Published:September 29, 2017 1:44 pm
Regulator TRAI today rejected argument that reduction in mobile call connection rates has any linkage with financial stress in the telecom sector, saying the charges are not meant for making profit. “To my understanding there is no connection between stress in the telecom sector and IUC rates because rates cannot be profit vertical for any company. You get compensated for whatever work you do. Whether you are handling one call or 10 calls, you are not being paid less or being paid more. You don’t make a loss or profit,” Sharma said.

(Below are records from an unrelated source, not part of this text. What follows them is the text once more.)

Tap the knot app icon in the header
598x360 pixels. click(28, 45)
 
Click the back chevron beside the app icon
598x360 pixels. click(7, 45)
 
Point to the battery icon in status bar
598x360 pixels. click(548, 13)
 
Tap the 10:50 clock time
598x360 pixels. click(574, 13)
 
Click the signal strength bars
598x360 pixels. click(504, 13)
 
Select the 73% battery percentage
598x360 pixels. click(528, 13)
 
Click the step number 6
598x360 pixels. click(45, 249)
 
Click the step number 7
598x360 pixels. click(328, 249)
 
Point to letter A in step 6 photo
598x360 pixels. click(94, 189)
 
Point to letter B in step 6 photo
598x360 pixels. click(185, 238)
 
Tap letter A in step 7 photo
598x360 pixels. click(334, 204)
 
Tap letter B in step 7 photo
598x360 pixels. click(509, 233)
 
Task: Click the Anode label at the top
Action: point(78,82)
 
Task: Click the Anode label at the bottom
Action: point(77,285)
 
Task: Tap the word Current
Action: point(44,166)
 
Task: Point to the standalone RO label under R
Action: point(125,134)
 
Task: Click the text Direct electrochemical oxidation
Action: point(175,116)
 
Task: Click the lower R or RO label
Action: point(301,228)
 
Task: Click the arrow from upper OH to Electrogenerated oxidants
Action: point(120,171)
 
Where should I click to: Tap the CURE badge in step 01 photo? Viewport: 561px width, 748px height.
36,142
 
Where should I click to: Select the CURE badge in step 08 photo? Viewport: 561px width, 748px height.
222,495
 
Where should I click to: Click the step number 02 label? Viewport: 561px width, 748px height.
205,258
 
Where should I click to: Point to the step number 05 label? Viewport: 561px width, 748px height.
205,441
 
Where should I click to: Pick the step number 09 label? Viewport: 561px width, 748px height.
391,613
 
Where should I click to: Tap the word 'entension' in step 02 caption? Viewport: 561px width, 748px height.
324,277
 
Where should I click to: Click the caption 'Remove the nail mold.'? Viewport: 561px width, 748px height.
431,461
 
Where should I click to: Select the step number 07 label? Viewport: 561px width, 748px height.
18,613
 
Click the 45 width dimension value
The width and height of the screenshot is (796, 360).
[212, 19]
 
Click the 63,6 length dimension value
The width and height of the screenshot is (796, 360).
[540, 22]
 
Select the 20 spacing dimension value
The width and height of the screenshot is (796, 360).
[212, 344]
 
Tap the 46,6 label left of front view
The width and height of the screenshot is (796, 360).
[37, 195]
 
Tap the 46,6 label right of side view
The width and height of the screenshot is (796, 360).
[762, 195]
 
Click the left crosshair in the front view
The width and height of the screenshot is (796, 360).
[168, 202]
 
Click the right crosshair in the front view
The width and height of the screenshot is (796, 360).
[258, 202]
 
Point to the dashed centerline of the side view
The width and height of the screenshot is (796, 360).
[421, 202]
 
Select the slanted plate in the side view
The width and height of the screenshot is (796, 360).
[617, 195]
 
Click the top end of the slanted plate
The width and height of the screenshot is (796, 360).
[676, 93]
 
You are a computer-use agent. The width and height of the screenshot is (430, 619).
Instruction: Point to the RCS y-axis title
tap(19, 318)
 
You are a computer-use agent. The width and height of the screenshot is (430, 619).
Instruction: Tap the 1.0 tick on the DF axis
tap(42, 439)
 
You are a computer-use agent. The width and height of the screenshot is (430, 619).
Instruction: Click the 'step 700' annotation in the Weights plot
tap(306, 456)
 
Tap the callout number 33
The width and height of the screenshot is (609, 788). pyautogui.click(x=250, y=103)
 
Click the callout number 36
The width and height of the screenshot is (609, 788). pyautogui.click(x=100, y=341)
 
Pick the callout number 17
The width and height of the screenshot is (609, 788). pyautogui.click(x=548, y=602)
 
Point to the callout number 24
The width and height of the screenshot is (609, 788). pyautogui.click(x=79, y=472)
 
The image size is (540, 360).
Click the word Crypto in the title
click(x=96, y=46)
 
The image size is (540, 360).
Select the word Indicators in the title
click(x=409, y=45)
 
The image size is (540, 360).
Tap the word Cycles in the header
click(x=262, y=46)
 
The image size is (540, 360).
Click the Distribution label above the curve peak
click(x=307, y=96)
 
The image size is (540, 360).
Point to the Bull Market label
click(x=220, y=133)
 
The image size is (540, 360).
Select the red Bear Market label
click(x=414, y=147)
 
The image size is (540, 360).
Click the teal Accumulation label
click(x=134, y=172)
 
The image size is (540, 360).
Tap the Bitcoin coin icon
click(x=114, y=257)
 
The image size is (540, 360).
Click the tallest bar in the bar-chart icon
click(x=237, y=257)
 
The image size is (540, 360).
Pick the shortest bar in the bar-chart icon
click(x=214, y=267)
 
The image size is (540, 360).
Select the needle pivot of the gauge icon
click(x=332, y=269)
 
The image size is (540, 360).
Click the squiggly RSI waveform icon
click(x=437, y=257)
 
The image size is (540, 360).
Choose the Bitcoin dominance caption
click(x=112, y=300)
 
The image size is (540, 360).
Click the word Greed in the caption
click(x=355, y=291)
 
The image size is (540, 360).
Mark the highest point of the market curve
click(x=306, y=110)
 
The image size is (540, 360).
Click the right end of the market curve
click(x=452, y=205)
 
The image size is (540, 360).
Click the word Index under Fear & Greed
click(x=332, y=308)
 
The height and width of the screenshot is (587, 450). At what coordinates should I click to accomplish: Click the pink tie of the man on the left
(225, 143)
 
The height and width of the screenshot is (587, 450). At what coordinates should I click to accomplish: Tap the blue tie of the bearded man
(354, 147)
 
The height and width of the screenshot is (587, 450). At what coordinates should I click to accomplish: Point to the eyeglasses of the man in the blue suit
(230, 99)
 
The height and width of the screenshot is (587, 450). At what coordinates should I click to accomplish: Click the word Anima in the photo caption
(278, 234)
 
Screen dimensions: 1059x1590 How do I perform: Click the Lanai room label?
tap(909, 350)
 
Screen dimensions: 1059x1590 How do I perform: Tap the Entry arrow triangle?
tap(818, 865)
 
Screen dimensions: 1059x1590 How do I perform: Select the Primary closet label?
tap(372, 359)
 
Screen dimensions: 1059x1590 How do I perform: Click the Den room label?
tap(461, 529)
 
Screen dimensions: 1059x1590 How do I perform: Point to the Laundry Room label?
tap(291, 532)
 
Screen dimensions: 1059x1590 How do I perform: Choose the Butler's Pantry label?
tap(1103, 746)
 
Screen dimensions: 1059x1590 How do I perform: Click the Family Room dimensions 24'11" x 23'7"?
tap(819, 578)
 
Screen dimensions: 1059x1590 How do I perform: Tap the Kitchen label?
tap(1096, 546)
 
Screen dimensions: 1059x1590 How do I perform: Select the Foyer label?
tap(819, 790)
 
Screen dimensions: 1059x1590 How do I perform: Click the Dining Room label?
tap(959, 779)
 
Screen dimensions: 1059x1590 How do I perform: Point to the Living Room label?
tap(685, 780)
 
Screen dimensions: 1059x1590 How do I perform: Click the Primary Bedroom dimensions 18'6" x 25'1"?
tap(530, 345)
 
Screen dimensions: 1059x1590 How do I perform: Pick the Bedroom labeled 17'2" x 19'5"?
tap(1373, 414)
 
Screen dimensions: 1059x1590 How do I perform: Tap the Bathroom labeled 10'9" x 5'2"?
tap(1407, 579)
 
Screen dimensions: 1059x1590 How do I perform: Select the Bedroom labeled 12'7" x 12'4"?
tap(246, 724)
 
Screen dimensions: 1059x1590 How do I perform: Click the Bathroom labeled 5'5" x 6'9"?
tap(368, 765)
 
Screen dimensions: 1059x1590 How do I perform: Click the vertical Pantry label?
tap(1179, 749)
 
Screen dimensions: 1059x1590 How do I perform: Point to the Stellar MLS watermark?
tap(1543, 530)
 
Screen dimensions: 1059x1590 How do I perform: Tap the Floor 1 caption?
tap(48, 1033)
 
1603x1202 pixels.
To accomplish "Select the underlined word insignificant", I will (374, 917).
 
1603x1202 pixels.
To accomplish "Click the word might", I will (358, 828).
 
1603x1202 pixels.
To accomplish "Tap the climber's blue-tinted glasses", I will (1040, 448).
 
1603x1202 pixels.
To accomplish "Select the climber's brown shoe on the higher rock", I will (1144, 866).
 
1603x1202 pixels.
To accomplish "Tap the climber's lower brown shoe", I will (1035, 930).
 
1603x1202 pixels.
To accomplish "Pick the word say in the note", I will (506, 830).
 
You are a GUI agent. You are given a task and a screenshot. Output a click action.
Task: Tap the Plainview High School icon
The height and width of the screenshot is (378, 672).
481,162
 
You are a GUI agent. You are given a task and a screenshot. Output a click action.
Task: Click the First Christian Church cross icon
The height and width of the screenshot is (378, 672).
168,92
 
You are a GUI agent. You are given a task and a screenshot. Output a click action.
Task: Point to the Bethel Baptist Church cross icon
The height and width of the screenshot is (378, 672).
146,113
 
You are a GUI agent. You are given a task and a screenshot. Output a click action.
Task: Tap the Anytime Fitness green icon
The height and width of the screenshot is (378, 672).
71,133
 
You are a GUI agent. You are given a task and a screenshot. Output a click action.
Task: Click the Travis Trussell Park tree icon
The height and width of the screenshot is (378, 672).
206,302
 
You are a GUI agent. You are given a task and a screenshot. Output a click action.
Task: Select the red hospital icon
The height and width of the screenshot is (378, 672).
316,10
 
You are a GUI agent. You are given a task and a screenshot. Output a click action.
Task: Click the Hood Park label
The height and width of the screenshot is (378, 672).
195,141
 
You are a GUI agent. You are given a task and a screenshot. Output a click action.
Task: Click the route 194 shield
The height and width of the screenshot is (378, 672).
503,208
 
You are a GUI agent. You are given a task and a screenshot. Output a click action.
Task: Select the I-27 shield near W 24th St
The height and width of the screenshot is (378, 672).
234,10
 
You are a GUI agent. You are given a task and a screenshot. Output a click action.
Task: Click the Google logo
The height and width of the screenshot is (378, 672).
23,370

He was responding to a query over criticism over IUC reduction at the India Mobile Congress by Idea Cellular Managing Director and CEO Himanshu Kapania. Mobile companies currently charge 14 paise a minute for allowing a domestic call from a rival operator to terminate on their network. This charge, called Interconnection Usage Charge or IUC, will be 6 paise per minute from October 1, 2017. Kapania had said recent market developments have drastically altered industry dynamics, resulting in the sector passing through a phase of severe “financial and mental stress”.
Terming the regulatory and financial issues being faced by the sector as the “elephant in the room that no one is talking about”, Kapania flagged the recent cut in IUC, firm spectrum prices and high levies like licence fee and GST as big constraints. He said that the reduction in call connect charges will further “deplete” the industry of investible funds. Sharma also rejected the allegation of giving preference to only Internet protocol (IP) based networks. “We are essentially nudging the network to go to IP which is much more efficient,” Sharma said.